English    Türkçe    فارسی   

5
4138-4162

  • از انایی ازل دل دنگ شد  ** این انایی سرد گشت و ننگ شد 
  • Ezel benliğinden gönül hayretlere düştü; bu benlik, soğuk bir hale geldi, ayıp ve ar kesildi.
  • زان انای بی‌انا خوش گشت جان  ** شد جهان او از انایی جهان 
  • Can, o bensiz benlikten hoş bir hal aldı, âlem benliğinden sıçrayıp çıktı.
  • از انا چون رست اکنون شد انا  ** آفرینها بر انای بی عنا  4140
  • Benden kurtuldu da şimdi ben oldu. Aferinler, olsun zahmetsiz benliğe!
  • کو گریزان و انایی در پیش  ** می‌دود چون دید وی را بی ویش 
  • O kaçmada, benlikse peşine düşmüş. Onu, onsuz gördüğünden ardını bırakmamakta, koşup durmakta.
  • طالب اویی نگردد طالبت  ** چون بمردی طالبت شد مطلبت 
  • Sen, onu istedikçe o, seni istemez. Fakat öldün mü istediğini elde edersin.
  • زنده‌ای کی مرده‌شو شوید ترا  ** طالبی کی مطلبت جوید ترا 
  • Diri oldukça ölü yıkayıcı seni yıkar mı? Sen istedikçe istediğin seni arar mı?
  • اندرین بحث ار خرده ره‌بین بدی  ** فخر رازی رازدان دین بدی 
  • Bu bahiste akıl, yol gösterici olsaydı Fahr-i Razı, din sırrını bilirdi.
  • لیک چون من لمن یذق لم یدر بود  ** عقل و تخییلات او حیرت فزود  4145
  • Fakat "Tatmıyan bilmez." Onun için onun aklı ve kurduğu hayaller de, ancak hayretini artırdı.
  • کی شود کشف از تفکر این انا  ** آن انا مکشوف شد بعد از فنا 
  • Bu ben, nerde düşünceyle açılacak, bulunacak?
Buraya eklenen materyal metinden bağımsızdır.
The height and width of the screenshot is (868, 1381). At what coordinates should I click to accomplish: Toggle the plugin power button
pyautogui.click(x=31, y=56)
O ben, yokluktan sonra açılır, bulunur.
  • می‌فتد این عقلها در افتقاد  ** در مغا کی حلول و اتحاد 
  • Bu akıllar, araştırma yüzünden ittihat ve hulul uçurumuna düşer.
  • ای ایاز گشته فانی ز اقتراب  ** هم‌چو اختر در شعاع آفتاب 
  • Ey yakınlaşma yüzünden yokluğa erişmiş, yıldız gibi güneş nurlarına dalmış olan Eyaz!
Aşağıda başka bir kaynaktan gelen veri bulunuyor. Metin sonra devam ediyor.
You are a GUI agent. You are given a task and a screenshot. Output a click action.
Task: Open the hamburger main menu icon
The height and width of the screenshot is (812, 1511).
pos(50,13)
  • بلک چون نطفه مبدل تو به تن  ** نه از حلول و اتحادی مفتتن 
  • Hattâ ittihat ve hululle değil de meni gibi beden haline gelmiş olan dost!
  • عفو کن ای عفو در صندوق تو  ** سابق لطفی همه مسبوق تو  4150
  • Ey af etmeyi sandığına almış, kendine mal edinmiş zat, affet. Sen lûtufta en ileri gidensin. Bütün lütuf edenler, senin ardındadır.
  • من کی باشم که بگویم عفو کن  ** ای تو سلطان و خلاصه‌ی امر کن 
  • Ben kim oluyorum ki af et diyeyim? Ey padişahım, ey Kün emrinin hulâsası!
  • من کی باشم که بوم من با منت  ** ای گرفته جمله منها دامنت 
  • Ben kim oluyorum ki ey bütün benler, eteğine sarılmış olan padişahım, benliğimden geçmeden seninle beraber bulunayım?..
  • مجرم دانستن ایاز خود را درین شفاعت‌گری و عذر این جرم خواستن و در آن عذرگویی خود را مجرم دانستن و این شکستگی از شناخت و عظمت شاه خیزد کی انا اعلمکم بالله و اخشیکم لله و قال الله تعالی انما یخشی الله من عباده العلما 
  • Eyaz'in şefaat etmede kendisini suçlu sayması ve bu suçtan özür dilemesi, özür dilemede de yine kendini suçlu bilmesi. Bu sınıklık, padişahın ululuğunu bilmekten ilerigelir. Peygamber, "Ben, Tanrıyı en iyi bileniniz ve Tanrı'dan en çok korkanınızım” dedi. Ulu Tanrı da "Söz budur, bundan ötesi yok; Tanrı'dan, onu bilen kulları korkar" buyurmuştur.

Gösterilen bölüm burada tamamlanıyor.